• _Instructions to follow_:
Beginning with the line that contains "Home (64, 18)" in the material below, print each line exactly until the line that contains "Philosophy (76, 1199)" has been printed, then stop.

• _Data for review_:
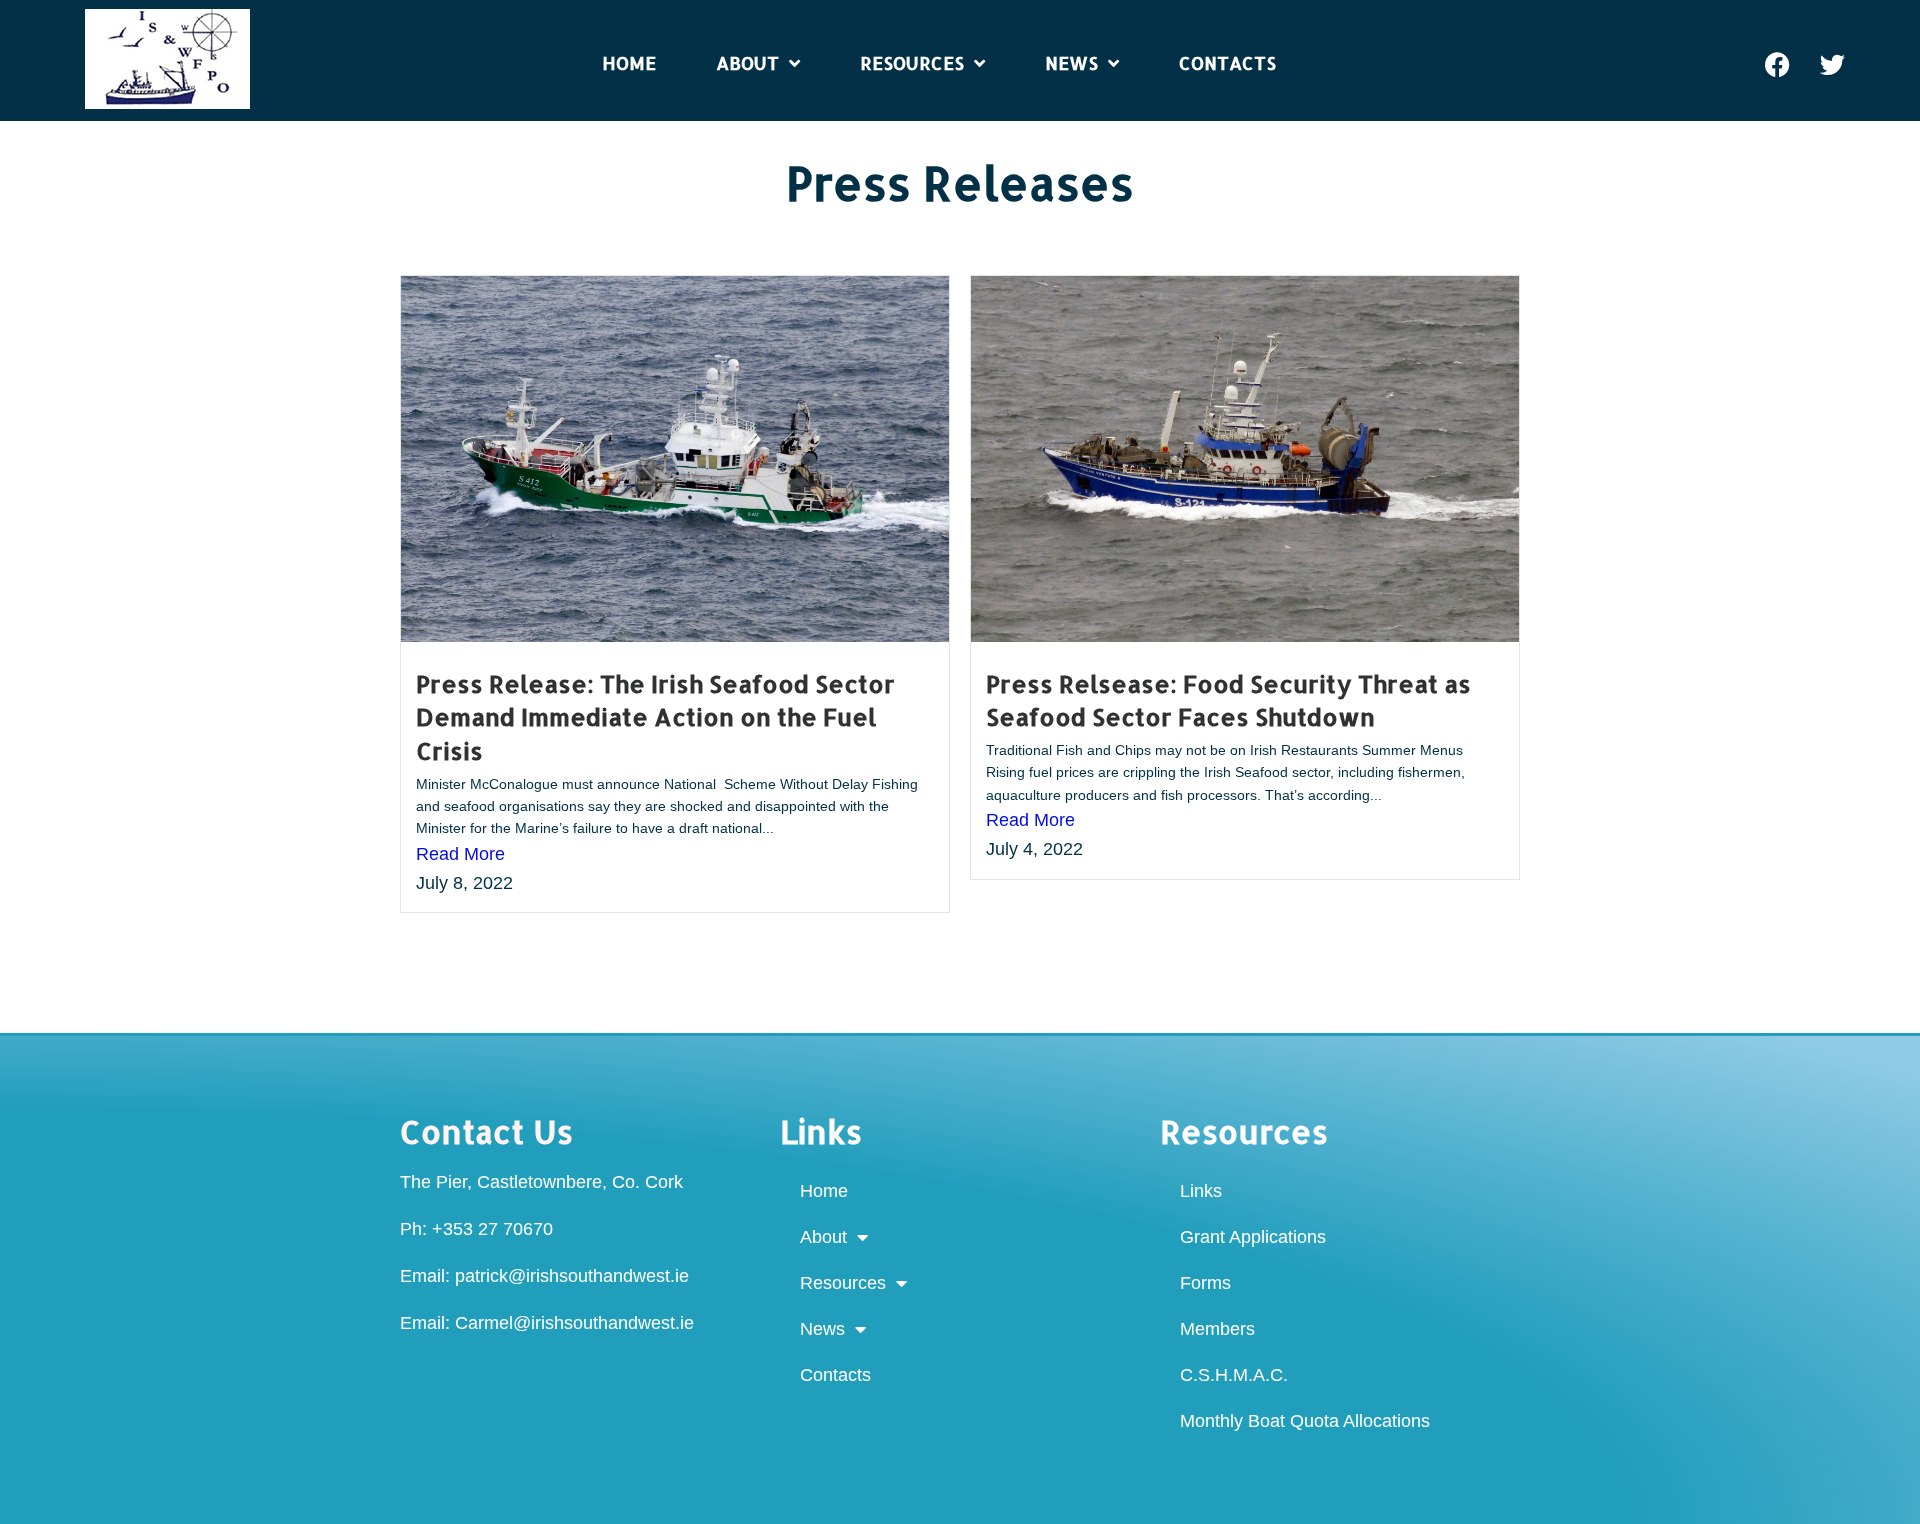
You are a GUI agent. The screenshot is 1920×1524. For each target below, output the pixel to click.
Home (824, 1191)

==

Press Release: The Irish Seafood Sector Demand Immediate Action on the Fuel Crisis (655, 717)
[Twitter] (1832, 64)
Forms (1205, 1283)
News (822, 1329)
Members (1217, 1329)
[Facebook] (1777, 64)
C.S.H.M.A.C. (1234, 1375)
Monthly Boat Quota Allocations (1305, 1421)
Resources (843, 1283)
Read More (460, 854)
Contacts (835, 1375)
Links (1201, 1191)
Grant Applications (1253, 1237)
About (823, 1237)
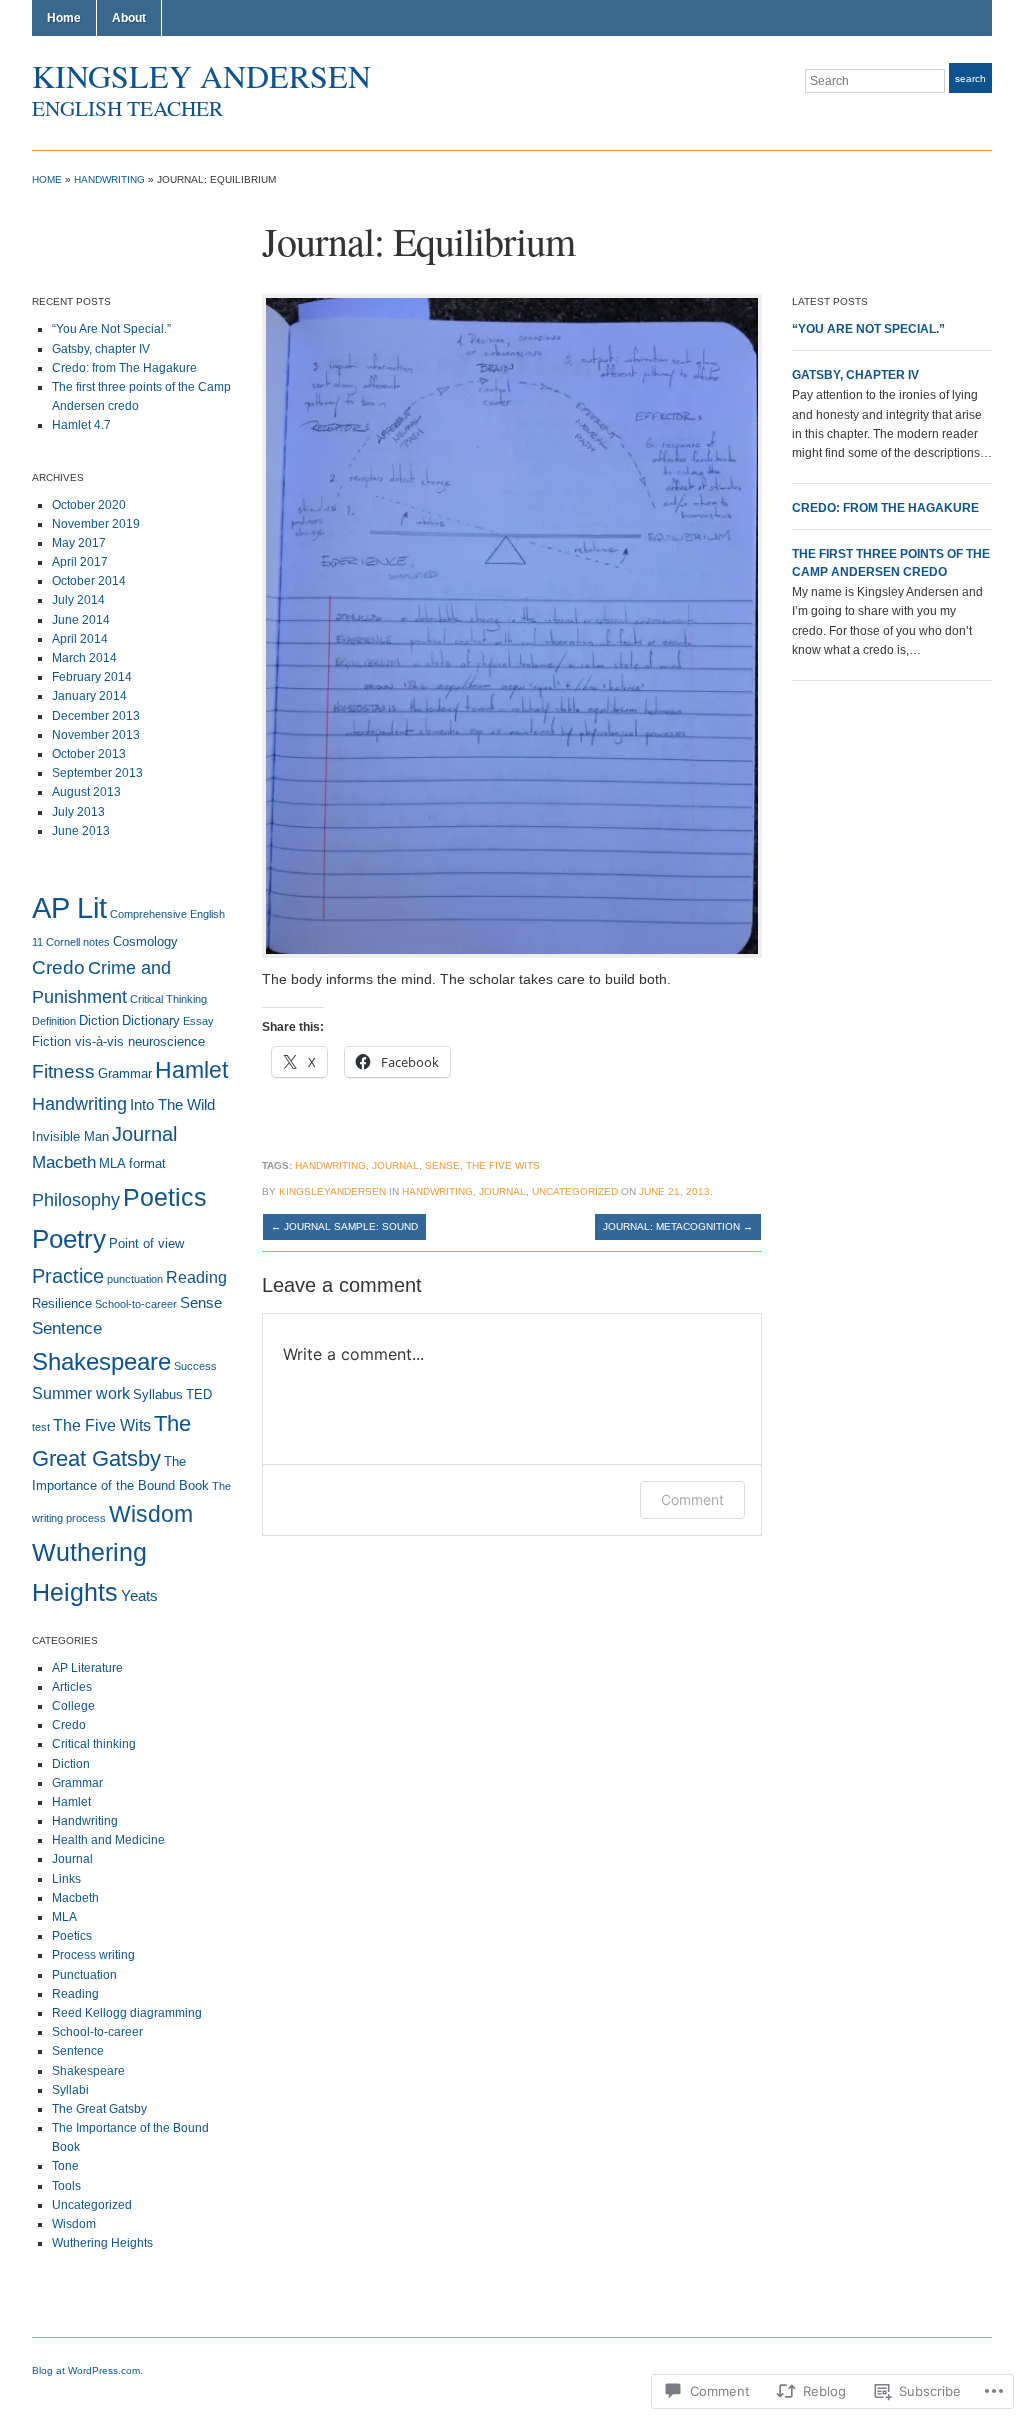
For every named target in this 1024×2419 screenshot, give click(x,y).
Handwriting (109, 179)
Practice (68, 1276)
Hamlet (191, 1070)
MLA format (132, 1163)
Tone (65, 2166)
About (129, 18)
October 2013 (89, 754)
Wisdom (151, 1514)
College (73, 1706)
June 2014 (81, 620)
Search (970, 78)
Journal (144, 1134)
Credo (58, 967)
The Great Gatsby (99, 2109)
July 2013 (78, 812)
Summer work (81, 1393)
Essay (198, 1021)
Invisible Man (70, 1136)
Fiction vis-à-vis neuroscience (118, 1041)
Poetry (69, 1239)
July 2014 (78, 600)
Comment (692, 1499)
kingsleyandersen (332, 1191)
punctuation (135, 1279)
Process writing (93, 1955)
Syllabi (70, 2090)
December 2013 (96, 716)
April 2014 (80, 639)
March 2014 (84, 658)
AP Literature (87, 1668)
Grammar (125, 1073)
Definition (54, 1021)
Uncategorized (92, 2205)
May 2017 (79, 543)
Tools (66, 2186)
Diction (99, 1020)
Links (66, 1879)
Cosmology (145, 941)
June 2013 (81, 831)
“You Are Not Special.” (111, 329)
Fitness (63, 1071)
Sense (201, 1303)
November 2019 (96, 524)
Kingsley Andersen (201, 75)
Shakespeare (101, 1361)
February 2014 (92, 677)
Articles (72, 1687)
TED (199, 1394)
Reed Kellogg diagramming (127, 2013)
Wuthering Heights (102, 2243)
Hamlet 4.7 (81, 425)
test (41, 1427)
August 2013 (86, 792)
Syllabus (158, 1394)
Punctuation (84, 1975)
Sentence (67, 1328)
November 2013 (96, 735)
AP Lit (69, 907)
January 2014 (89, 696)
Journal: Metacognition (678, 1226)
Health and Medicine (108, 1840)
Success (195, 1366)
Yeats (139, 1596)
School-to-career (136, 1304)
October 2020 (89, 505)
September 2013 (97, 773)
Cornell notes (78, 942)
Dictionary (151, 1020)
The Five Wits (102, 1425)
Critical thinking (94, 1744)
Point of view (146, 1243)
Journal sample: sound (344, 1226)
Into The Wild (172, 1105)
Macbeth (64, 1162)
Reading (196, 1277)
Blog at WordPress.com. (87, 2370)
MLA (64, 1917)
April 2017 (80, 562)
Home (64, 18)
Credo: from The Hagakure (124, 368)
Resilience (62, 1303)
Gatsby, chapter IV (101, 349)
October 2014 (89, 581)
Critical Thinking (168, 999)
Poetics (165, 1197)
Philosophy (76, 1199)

• _Solved exercise_:
Home (64, 18)
Credo: from The Hagakure (124, 368)
Resilience (62, 1303)
Gatsby, chapter IV (101, 349)
October 2014 (89, 581)
Critical Thinking (168, 999)
Poetics (165, 1197)
Philosophy (76, 1199)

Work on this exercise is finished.